>>>

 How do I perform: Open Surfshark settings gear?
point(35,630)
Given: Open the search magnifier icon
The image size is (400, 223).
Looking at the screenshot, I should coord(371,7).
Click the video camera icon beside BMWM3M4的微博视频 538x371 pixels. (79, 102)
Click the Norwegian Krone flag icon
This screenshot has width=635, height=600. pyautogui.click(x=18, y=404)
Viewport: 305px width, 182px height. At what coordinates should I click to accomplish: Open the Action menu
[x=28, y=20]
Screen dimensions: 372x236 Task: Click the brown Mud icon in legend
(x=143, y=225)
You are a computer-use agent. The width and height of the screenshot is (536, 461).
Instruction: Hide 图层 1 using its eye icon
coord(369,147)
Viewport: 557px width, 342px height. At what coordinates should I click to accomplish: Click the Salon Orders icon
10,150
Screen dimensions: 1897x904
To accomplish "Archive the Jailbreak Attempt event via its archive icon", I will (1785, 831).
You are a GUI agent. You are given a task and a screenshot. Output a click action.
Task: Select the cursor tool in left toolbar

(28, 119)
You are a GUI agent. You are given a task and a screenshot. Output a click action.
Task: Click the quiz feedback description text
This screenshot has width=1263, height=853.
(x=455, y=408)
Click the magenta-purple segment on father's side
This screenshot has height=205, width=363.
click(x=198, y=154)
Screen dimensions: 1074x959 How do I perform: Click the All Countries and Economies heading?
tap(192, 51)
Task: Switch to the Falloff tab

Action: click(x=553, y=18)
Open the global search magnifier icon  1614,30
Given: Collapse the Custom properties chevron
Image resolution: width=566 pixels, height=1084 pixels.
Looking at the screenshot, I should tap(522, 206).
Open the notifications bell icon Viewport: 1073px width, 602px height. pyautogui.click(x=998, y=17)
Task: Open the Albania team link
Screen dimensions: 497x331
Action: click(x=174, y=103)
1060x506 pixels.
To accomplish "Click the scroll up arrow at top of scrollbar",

<<<

» **TASK DIRECTIONS**
Copy all of the rows above word for word, keeping each line the same.

» **PROBLEM SOLUTION**
 How do I perform: Open Surfshark settings gear?
point(35,630)
Given: Open the search magnifier icon
The image size is (400, 223).
Looking at the screenshot, I should coord(371,7).
Click the video camera icon beside BMWM3M4的微博视频 538x371 pixels. (79, 102)
Click the Norwegian Krone flag icon
This screenshot has width=635, height=600. pyautogui.click(x=18, y=404)
Viewport: 305px width, 182px height. At what coordinates should I click to accomplish: Open the Action menu
[x=28, y=20]
Screen dimensions: 372x236 Task: Click the brown Mud icon in legend
(x=143, y=225)
You are a computer-use agent. The width and height of the screenshot is (536, 461).
Instruction: Hide 图层 1 using its eye icon
coord(369,147)
Viewport: 557px width, 342px height. At what coordinates should I click to accomplish: Click the Salon Orders icon
10,150
Screen dimensions: 1897x904
To accomplish "Archive the Jailbreak Attempt event via its archive icon", I will (1785, 831).
You are a GUI agent. You are given a task and a screenshot. Output a click action.
Task: Select the cursor tool in left toolbar

(28, 119)
You are a GUI agent. You are given a task and a screenshot. Output a click action.
Task: Click the quiz feedback description text
This screenshot has width=1263, height=853.
(x=455, y=408)
Click the magenta-purple segment on father's side
This screenshot has height=205, width=363.
click(x=198, y=154)
Screen dimensions: 1074x959 How do I perform: Click the All Countries and Economies heading?
tap(192, 51)
Task: Switch to the Falloff tab

Action: click(x=553, y=18)
Open the global search magnifier icon  1614,30
Given: Collapse the Custom properties chevron
Image resolution: width=566 pixels, height=1084 pixels.
Looking at the screenshot, I should tap(522, 206).
Open the notifications bell icon Viewport: 1073px width, 602px height. pyautogui.click(x=998, y=17)
Task: Open the Albania team link
Screen dimensions: 497x331
Action: click(x=174, y=103)
1060x506 pixels.
To accomplish "Click the scroll up arrow at top of scrollbar",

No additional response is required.